If you would like to object to the use of your information by such monitoring tools, or require information about the data stored by them, or if you wish to exercise any other right that you are entitled to, please contact the respective monitoring tool.
- Tracking Tools
Based on your consent, we use tracking tools to ensure a tailored design and the continuous optimization of our website. We also use the following tracking tools to statistically record the use of our website and evaluate it for the purpose of optimizing the content we show you:
- Google Analytics:
Google Ireland (based in Ireland) is our provider of “Google Analytics” and acts as our processor. Google Ireland relies on Google LLC (based in the USA) as a processor for its services (both “Google”). Google uses performance cookies (see above) to track the behavior of visitors to our website (duration, frequency of pages viewed, geographic origin of access, etc.) and compiles reports for us on the use of our website on this basis.
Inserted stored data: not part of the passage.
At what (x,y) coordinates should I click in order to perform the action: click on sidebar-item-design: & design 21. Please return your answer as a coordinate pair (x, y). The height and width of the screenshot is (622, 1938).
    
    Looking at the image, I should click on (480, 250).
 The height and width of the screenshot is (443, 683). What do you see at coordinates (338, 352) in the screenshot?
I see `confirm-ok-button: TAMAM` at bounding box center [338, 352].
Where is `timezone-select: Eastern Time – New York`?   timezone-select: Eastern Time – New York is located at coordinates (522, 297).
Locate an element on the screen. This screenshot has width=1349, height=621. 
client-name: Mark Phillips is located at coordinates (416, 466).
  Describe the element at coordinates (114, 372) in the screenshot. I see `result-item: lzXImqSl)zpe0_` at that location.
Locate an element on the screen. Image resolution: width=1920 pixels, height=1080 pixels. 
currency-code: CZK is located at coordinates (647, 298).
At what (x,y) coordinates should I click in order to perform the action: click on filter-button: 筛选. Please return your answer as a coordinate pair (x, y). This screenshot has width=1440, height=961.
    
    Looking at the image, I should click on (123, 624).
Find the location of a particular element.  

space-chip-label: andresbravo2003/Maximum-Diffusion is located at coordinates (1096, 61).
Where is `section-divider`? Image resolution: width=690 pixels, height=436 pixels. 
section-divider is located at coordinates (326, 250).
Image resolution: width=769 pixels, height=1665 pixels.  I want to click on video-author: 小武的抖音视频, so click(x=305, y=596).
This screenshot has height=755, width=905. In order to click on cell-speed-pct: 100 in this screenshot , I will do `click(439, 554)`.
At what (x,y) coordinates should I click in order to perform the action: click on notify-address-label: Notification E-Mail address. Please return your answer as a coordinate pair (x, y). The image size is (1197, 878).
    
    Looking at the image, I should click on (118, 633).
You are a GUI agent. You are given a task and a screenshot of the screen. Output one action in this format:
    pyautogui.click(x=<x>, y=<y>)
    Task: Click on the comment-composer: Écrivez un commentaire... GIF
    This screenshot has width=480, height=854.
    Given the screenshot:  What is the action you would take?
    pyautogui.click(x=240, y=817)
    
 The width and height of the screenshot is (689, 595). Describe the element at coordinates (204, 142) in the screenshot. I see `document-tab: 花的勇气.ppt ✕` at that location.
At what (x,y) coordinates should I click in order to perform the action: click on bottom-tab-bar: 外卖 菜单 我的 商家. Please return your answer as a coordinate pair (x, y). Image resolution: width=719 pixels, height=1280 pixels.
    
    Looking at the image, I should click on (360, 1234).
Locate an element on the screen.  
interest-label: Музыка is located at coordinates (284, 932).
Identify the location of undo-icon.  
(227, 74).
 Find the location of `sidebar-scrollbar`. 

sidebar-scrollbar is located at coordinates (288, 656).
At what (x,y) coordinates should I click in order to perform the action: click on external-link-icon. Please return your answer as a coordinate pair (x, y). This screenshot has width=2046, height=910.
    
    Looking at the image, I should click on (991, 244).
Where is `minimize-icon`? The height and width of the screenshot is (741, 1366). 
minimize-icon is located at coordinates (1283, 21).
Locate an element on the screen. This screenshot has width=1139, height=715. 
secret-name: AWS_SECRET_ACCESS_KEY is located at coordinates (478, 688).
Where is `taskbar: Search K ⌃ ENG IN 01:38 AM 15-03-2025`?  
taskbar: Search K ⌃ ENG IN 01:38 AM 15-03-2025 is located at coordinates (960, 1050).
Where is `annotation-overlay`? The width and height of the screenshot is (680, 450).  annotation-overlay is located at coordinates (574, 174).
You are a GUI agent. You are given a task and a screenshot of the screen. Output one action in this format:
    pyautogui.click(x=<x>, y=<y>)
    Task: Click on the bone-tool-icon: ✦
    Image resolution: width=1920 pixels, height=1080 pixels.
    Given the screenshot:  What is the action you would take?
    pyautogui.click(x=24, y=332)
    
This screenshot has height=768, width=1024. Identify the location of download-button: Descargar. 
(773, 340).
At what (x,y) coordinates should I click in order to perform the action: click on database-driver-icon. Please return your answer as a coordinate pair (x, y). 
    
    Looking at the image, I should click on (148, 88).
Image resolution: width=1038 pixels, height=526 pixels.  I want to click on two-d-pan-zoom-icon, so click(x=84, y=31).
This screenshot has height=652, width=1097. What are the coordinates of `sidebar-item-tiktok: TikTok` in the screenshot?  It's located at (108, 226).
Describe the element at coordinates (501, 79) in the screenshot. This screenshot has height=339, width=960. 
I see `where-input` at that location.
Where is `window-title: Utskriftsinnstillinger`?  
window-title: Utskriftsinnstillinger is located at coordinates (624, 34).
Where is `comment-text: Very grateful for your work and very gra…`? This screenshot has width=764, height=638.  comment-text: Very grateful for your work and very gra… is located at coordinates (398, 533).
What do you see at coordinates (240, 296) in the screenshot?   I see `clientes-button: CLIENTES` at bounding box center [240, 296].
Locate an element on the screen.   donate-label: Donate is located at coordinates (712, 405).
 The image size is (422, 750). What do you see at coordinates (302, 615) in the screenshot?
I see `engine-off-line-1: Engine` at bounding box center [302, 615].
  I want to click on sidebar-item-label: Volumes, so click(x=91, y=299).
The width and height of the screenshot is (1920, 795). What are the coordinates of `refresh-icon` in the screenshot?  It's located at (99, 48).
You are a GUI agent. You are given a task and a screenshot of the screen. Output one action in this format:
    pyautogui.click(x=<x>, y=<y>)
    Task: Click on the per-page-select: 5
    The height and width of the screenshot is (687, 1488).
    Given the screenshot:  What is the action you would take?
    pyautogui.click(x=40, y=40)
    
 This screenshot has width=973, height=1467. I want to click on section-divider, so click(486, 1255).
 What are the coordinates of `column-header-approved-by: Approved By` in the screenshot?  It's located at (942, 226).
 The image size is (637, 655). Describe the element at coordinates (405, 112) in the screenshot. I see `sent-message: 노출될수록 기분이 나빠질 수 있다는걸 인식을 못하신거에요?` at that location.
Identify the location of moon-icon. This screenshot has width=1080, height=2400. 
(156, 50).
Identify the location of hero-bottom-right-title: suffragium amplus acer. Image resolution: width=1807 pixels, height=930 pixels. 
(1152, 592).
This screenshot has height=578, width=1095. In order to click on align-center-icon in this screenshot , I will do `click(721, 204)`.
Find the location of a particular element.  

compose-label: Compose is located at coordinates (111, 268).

We have configured the service so that the IP addresses of visitors are shortened by Google in Europe before being forwarded to the US and thus cannot be traced. We have turned off the "Data Forwarding" and "Signals" settings. Although we can assume that the information we share with Google is not personal data for Google, it is possible that Google can draw conclusions about the identity of visitors from this data for its own purposes, create personal profiles, and link this data to the Google accounts of these persons. If you consent to the use of Google Analytics, you explicitly agree to such processing, which also includes the transfer of personal data (in particular usage data for the website and app, device information, and individual IDs) to the US and other countries not offering adequate data protection from a Swiss/EU perspective. Information on the data protection of Google Analytics can be found here: (https://support.google.com/analytics/answer/6004245) and if you have a Google account, you can find further details on processing by Google: here (https://policies.google.com/technologies/partner-sites?hl=de).
- Updating and Changing this Privacy Policy
Due to the continuous development of our website and its contents, changes in law or regulatory requirements, we might need to change this Privacy Policy from time to time. Our current Privacy Policy can be found at our website.